_Exercise brief_. Among the lines below, tally those that contain "computer" and respond with the total only.

BEGIN Data provided

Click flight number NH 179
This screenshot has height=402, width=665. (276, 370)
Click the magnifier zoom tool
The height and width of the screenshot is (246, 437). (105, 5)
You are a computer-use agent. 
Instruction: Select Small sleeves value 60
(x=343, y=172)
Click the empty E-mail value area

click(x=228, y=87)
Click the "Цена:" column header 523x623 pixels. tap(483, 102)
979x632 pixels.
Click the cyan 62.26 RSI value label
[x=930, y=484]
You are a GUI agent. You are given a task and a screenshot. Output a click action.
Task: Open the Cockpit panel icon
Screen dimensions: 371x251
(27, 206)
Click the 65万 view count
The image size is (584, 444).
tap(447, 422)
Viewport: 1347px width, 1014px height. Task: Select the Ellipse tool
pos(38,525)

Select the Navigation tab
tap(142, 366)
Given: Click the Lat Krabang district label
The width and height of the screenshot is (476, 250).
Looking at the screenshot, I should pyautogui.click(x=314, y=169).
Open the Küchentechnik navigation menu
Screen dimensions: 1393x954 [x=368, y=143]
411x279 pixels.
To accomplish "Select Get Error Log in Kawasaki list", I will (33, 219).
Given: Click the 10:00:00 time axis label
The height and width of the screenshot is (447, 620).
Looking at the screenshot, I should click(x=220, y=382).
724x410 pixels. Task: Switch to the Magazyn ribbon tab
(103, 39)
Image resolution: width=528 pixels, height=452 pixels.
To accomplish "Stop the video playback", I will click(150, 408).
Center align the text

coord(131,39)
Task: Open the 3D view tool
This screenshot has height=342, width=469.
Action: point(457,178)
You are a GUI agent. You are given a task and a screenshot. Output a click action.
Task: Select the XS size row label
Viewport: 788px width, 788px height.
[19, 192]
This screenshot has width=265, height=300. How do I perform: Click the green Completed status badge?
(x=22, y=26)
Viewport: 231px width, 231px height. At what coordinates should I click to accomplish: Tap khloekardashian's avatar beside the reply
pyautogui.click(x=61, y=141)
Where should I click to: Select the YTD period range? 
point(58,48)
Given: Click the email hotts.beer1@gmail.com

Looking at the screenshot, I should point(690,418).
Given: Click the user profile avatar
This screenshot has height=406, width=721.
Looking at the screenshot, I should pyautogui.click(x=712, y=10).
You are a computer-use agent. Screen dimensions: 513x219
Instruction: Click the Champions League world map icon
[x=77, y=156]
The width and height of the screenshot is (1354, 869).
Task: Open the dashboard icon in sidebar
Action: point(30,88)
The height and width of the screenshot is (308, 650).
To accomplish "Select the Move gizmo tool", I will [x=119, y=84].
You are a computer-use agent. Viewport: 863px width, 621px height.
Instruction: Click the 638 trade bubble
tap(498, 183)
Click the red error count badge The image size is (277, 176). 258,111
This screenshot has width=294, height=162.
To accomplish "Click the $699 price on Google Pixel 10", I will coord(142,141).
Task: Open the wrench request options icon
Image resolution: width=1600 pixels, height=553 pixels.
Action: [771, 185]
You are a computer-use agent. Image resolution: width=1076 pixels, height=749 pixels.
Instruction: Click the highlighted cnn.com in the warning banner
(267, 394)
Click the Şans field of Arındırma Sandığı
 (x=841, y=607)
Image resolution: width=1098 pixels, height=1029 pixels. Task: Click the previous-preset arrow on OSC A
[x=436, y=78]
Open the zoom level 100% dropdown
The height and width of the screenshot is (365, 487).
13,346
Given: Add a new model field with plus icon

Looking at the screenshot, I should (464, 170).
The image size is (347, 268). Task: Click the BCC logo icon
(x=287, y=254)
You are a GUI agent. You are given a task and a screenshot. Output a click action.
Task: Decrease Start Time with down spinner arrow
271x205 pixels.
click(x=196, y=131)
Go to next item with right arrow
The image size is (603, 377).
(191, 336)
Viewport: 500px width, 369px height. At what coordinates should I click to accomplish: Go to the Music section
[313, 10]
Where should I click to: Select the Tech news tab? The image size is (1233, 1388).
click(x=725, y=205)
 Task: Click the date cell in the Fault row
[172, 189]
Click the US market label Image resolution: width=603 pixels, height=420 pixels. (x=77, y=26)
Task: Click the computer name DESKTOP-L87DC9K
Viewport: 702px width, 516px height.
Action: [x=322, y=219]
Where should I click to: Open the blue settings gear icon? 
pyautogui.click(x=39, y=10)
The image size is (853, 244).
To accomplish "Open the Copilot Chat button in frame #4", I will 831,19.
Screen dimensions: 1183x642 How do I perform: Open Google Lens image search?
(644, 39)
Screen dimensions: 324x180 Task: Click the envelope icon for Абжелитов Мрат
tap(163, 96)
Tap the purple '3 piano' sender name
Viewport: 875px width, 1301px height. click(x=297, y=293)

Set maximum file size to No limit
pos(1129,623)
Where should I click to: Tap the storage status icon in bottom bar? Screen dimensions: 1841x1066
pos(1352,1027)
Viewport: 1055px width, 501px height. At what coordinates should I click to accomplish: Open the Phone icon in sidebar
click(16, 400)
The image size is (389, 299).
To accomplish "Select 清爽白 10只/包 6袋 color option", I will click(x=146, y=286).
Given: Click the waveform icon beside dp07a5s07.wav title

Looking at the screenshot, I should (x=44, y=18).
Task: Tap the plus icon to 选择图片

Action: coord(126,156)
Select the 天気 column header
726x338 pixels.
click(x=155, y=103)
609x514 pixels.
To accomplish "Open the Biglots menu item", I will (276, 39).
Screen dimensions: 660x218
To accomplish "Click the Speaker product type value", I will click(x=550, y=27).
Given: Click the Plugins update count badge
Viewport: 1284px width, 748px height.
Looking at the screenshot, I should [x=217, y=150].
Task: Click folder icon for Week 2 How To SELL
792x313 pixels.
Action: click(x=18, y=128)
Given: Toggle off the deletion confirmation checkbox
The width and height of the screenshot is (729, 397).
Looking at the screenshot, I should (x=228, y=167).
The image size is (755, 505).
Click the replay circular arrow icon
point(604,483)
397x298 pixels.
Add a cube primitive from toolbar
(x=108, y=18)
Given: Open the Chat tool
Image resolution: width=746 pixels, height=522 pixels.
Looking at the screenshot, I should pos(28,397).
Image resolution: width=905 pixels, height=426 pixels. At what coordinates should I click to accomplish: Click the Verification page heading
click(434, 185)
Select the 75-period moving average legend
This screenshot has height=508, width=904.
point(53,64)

END Data provided

_Task result_. 5